The Minnesota Multiphasic Personality Inventory, or MMPI, is widely used to ferret out substance abuse and other symptoms of social maladjustment. Although psychologists say the test has value, it tends to flag otherwise normal test takers as pathological. Still, 60 percent of U.S. police departments use the test, as do industries ranging from banking to retail. The test has been translated into more than 100 languages, including Russian and Arabic.
A more accurate generation of personality tests has now hit the market. These aren't yet the product of brain scans and other technologies, but they're derived from empirical studies about how types of people behave in certain situations. One is the NEO (Neuroticism, Extroversion and Openness) Personality Inventory, a subtler model than Myers-Briggs that measures five main traits: extroversion, neuroticism, agreeableness, conscientiousness and openness. Unlike the MMPI and notorious Rorschach test, it was designed to measure normal personalities.
Another promising test is the OPQ--Occupational Personality Questionnaire, which measures 32 factors, like sociability and the ability to persuade others. Results can be created on a country-by-country basis, which means answers given by a Lithuanian management trainee to a question, such as "I like to take charge," can be compared with those given by Lithuanians of similar background. SHL, the London-based firm that developed the test, worked with Neiman Marcus to increase sales per associate by 42 percent and reduce staff turnover by 18 percent by clearly identifying the characteristics needed for the job and designing a test to select employees who showed those traits.

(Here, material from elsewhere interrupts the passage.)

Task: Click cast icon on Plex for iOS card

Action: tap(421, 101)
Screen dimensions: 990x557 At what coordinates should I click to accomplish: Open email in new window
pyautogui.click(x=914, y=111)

As businesses grow to appreciate such tools, scientists like Canli are digging even deeper, honing in on genetic and neural predictors of personality. "If I know what the conditions are under which I see [a certain] activation pattern, I can make a good prediction as to what this person's personality traits are," Canli says. His brain scans have shown that people differ profoundly in their brain wiring, even down to primitive structures--like the amygdala, the seat of emotions--that humans share with such animals as squirrels and lizards.
Scientists are also exploring the role of genes in setting the range of personality traits a person can develop. "There are certain genes that we all share but which differ in subtle ways from one person to another," says Canli. For instance, two different forms of one gene regulate serotonin, a neurotransmitter associated with mood and emotional stability. One is short and one long, and every individual has two copies of the gene--one from each parent. Those with two short copies are more likely to be neurotic, anxious and risk-averse.
The potential of brain scans and genetic testing to reveal personality raises hard questions. Will a company someday pick a CEO by evaluating competing scans? Will divorce courts use a cotton swab to determine child custody? What to do with a job applicant if a personality test also revealed a brain tumor? Science is inexorably moving toward more-accurate knowledge of our elusive inner selves. How businesses choose to harness the new information will be just as important to watch.